Rows from a dataset:
*-*-*

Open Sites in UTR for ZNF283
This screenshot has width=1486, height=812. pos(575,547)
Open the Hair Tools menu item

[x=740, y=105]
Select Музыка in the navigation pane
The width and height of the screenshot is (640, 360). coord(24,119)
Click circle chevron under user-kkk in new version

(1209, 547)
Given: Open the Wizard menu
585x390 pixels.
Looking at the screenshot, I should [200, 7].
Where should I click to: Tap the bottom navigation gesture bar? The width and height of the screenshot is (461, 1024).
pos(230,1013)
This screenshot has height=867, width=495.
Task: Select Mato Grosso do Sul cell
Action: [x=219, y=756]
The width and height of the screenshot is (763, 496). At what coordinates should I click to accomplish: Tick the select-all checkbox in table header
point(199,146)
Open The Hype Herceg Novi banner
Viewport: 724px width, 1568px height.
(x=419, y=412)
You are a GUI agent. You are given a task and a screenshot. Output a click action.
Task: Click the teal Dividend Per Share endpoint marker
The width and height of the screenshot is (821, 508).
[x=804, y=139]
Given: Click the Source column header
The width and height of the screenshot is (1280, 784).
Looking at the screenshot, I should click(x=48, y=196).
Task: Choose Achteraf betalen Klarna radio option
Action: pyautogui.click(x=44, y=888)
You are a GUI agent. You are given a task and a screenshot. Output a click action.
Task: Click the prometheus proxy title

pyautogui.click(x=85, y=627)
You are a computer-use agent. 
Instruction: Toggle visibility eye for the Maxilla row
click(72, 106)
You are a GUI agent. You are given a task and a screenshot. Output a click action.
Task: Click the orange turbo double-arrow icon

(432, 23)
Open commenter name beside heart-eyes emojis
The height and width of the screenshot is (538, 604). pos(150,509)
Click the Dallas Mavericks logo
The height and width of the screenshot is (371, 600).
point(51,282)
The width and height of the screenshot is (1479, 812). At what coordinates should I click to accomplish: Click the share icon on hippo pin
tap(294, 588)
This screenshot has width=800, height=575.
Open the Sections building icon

*-*-*

__DESCRIPTION OF THE TASK__
Rewrite the part that opens with the line containing "Select Музыка in the navigation pane" and closes with the line containing "Looking at the screenshot, I should [200, 7].", replacing "circle chevron" with "round arrow" and leaving everything else unchanged.

__FINAL RESULT__
Select Музыка in the navigation pane
The width and height of the screenshot is (640, 360). coord(24,119)
Click round arrow under user-kkk in new version

(1209, 547)
Given: Open the Wizard menu
585x390 pixels.
Looking at the screenshot, I should [200, 7].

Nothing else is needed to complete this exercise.